The orchestra had just two hours to run through Johannes Brahms’ “Hungarian Dance No. 5,” Edvard Grieg’s “Triumphal March” and a rousing John Philip Sousa number, followed by a couple more classical and pops pieces.

In just a few days the group’s 60-plus members would be decked out in black tie, playing their biggest gig to date — the grand opening of the Los Angeles County Bar Association’s new downtown office. Not that anyone in the ensemble of brass, woodwind, string and percussion sections seemed to be showing any nervousness.

“We’re not just a bunch of lawyers playing music. We’re actually a good orchestra,” maestro Gary S. Greene, who organized the ensemble earlier this year, said confidently before putting his players through their paces.

Greene, a litigation attorney, didn’t threaten to sue anyone who intruded on anyone else’s solo. But he did bring his baton down quickly whenever various musicians wandered off to the beat of their own drummer during the rehearsal at Wilshire United Methodist Church, a cavernous but acoustically stunning old cathedral in a particularly tony section of Los Angeles’ west side.

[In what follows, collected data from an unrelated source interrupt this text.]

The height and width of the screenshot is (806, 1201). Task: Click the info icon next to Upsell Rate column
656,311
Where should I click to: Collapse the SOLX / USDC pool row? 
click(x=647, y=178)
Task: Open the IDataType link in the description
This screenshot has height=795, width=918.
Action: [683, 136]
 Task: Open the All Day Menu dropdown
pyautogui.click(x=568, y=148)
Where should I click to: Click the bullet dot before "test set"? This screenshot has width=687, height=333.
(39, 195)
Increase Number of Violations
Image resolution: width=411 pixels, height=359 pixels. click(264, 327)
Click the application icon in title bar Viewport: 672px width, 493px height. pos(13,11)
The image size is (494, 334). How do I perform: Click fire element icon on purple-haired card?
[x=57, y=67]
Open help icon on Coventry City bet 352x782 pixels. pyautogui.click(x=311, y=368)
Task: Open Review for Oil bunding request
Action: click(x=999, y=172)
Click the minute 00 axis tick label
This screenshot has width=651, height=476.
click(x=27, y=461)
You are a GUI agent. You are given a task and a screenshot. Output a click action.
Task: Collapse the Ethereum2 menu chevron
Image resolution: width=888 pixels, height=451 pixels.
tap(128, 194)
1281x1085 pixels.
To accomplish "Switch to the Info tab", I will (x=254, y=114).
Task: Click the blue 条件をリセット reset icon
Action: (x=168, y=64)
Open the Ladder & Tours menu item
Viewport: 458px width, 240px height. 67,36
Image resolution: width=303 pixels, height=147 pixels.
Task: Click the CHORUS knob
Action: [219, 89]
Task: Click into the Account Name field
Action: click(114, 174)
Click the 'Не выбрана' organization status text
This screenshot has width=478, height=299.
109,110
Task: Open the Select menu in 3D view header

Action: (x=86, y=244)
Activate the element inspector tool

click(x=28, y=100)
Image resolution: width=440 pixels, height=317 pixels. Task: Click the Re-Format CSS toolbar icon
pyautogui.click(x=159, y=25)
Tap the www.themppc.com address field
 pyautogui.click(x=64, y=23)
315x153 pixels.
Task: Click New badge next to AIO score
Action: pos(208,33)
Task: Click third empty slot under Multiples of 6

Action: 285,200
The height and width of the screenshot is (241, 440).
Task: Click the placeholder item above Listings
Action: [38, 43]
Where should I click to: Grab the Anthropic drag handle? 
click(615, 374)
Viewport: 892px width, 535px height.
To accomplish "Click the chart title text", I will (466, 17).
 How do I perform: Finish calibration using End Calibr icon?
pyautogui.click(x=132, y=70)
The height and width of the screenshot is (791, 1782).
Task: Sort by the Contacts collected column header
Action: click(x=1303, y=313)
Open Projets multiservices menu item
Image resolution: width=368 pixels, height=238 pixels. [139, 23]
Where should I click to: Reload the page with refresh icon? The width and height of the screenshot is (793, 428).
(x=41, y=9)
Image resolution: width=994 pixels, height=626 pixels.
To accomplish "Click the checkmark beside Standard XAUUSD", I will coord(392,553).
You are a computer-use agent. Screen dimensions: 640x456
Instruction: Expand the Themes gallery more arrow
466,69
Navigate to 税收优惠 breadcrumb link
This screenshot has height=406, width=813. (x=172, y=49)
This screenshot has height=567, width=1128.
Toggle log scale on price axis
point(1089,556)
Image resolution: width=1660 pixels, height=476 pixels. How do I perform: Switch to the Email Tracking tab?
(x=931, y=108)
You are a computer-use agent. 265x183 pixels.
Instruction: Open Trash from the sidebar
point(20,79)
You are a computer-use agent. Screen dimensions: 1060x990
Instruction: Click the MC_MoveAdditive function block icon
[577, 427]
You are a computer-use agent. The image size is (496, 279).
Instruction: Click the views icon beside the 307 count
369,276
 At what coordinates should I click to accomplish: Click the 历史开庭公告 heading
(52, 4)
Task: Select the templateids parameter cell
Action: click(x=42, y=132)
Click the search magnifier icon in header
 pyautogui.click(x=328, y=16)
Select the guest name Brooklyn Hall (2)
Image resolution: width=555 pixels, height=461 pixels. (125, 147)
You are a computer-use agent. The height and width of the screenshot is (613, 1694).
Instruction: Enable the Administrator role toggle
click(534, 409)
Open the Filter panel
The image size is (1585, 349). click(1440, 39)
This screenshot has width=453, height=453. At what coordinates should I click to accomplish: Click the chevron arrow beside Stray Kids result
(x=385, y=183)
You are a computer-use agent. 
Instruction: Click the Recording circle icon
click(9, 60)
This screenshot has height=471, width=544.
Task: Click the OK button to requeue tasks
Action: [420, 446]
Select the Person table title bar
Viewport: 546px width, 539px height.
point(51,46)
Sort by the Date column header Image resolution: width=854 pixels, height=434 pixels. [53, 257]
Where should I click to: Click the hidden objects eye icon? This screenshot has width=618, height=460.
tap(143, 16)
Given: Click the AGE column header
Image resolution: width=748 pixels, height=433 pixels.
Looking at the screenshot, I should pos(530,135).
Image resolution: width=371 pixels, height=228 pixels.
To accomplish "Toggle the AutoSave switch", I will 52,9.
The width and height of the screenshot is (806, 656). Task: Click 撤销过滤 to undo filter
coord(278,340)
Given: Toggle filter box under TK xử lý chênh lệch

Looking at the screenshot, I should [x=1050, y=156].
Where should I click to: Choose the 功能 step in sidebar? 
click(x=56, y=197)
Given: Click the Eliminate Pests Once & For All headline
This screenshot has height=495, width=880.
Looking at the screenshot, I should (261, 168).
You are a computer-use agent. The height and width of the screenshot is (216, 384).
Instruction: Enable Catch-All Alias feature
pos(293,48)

“Blend. Play softly. That’s where I want everybody soft so you can hear the trombone,” Greene implored as they struggled with a challenging selection from the Rodgers and Hammerstein musical “The King and I.”

A few minutes later one could hear the crash of a music stand as it vibrated off an elevated rehearsal stage and came smashing down on the brass section.

Superior Court Judge Brett Klein, the orchestra’s first trumpet player, refrained from holding anybody in contempt. The judge, who earlier this year oversaw a dispute pitting the estate of music superstar Michael Jackson against an auction house, was too busy concentrating on nailing his part in “Trumpet Fanfare.”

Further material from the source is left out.